No one is saying it should not be like this, but some of the reaction to the cuts in welfare in the Budget -- averaging 4% -- were so hysterical that you would think we had no welfare system left at all.

That said, there are some sections of the public (like those who care full time for a disabled relative and get a carer's allowance) where even a cut of 4% is very hard. It would have been better to tax the child benefit going to well off people than do that, but there are complex administrative and legal reasons why this is difficult to do in the short term.

Another cut that attracted a lot of comment was the change in payments for the young jobless. Those aged 18 and 19 get $150 a week. Those aged 20 and 21 used to get $296 a week, but that has now been chopped to the same $150 a week, unless they take part in retraining schemes run by the state.

It has been pointed out that there is a long waiting list for some of these training schemes, and that the cut is forcing these young adults back to live with their parents or else into emigration.

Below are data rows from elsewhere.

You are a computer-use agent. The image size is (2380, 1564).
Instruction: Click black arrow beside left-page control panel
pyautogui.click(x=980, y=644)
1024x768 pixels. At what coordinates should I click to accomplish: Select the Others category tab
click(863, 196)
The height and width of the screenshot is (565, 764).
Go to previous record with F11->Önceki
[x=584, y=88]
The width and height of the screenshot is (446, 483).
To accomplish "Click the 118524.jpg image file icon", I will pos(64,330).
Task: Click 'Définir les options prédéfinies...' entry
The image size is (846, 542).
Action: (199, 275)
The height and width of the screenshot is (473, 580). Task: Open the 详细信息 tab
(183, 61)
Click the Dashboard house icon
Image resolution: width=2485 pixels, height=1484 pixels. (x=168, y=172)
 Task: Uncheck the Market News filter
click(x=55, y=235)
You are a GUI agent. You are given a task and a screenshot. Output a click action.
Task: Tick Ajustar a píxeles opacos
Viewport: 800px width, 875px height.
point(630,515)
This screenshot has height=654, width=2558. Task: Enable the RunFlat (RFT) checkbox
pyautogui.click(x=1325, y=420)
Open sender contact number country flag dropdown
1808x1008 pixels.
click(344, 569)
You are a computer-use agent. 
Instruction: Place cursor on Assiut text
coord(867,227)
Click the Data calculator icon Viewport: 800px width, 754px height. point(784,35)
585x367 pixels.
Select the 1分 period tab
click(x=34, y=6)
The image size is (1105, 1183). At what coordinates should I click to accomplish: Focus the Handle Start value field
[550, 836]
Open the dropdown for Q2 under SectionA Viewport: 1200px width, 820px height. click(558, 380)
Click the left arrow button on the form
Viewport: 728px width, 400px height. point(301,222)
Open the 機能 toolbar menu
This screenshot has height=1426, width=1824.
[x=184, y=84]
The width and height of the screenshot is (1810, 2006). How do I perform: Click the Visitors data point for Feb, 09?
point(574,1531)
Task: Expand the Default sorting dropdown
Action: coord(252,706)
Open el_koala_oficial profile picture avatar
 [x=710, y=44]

There is some truth in this. But it is also true that some of the young adults in question were making little attempt either to get retrained or to find a job, either in Ireland or abroad. They were choosing not to take low paid jobs (the kind now being filled by foreigners) because they preferred to live on their $296 a week handout.

It is important for the state not to encourage this mindset, which can all too easily translate into a long-term attitude. All through the boom there were thousands of long term unemployed here.

We could afford it then. We can't afford it now.

A wider argument about the budget was that in general it hit those on low incomes and reduced benefits to those with no incomes instead of taking much more from the high earners. But marginal taxes for middle and high earners here are already over 50%, and pushing them much higher will drive key people out.

Putting very high taxes on a few people was never going to solve our problem. Action had to be taken on the spending side and that meant cuts. And by spreading the cuts across all benefits, it was possible to keep the reduction to an average 4%.

In a country where welfare benefits only ever went one way -- up -- it has been a shock. But it's not nearly as bad as you might think reading the headlines here.